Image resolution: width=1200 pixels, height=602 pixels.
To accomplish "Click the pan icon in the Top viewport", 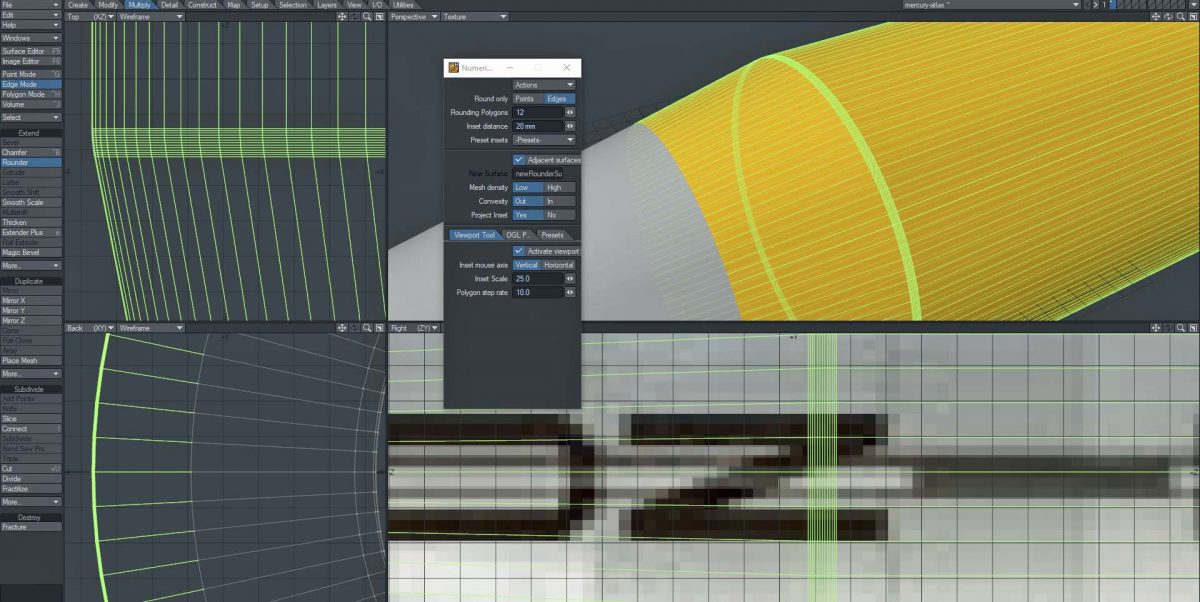I will pyautogui.click(x=342, y=16).
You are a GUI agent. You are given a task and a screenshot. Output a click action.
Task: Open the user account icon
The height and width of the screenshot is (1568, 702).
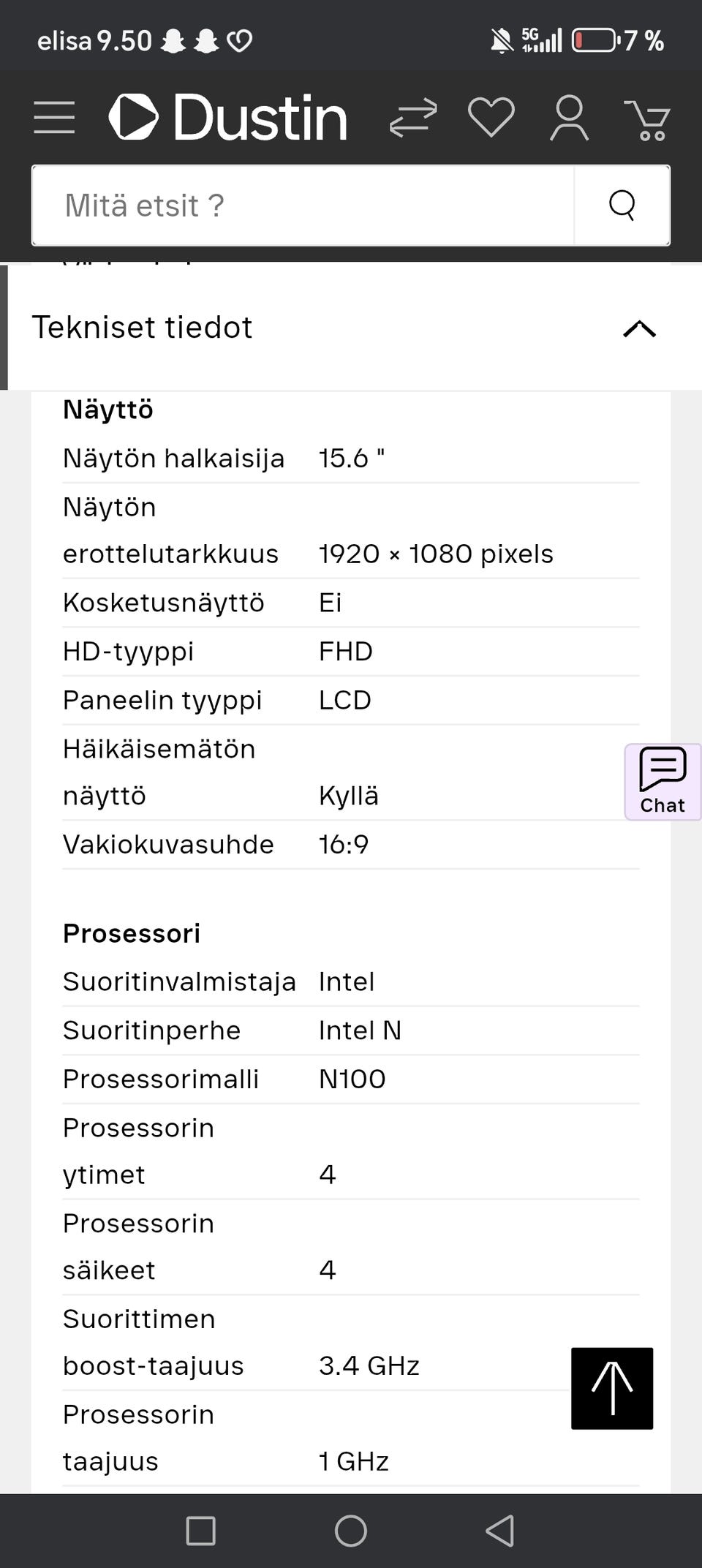569,118
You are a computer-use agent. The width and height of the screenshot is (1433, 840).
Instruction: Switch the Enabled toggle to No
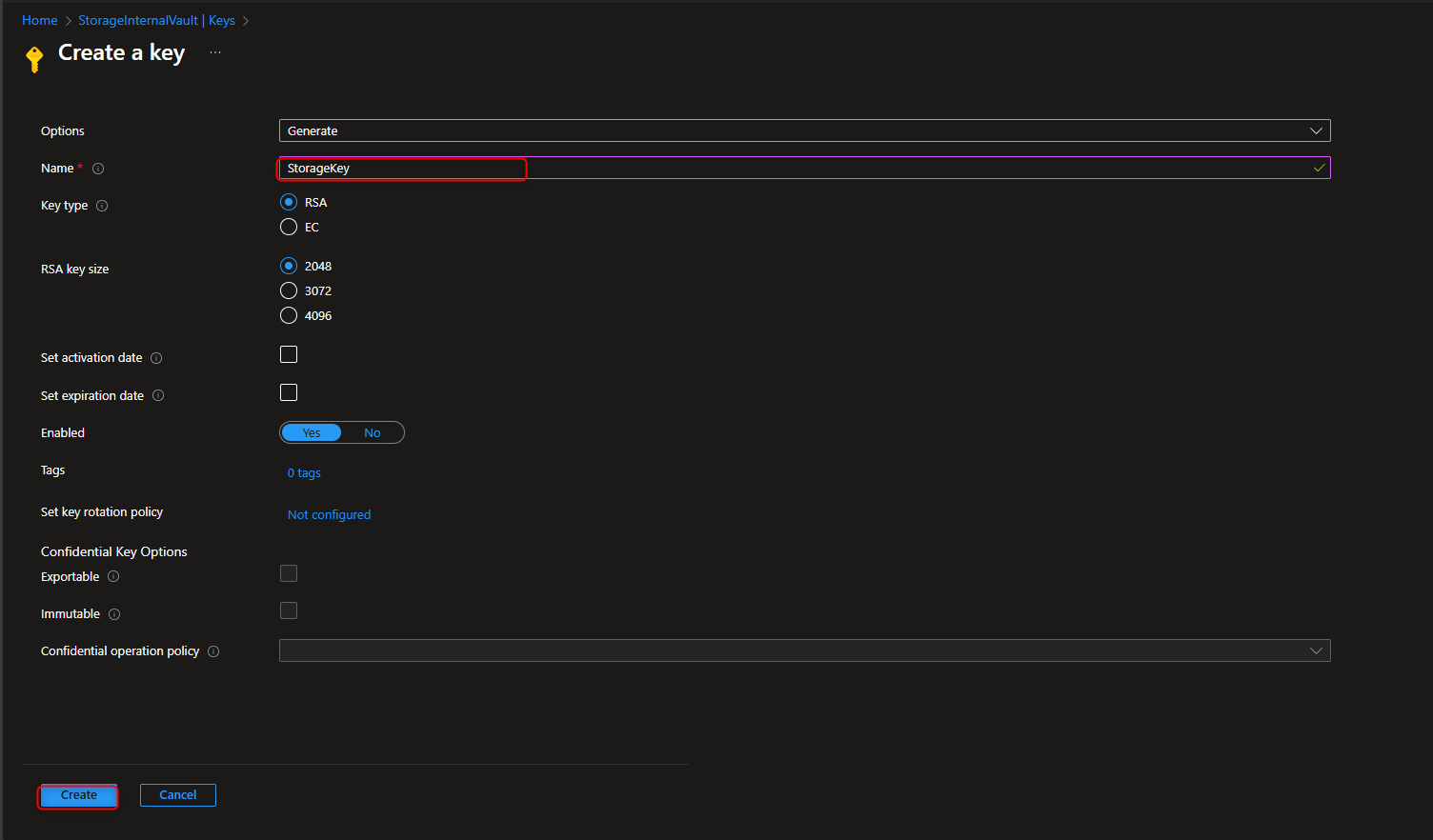point(372,432)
• • • •
Problem to solve: Retype, word for word, the lines from the one with "You are a computer-use" through the last line of the entries above, and only those lines. Leave pictures out.

Answer to the exercise:
You are a computer-use agent. The width and height of the screenshot is (1433, 840).
Instruction: Switch the Enabled toggle to No
point(372,432)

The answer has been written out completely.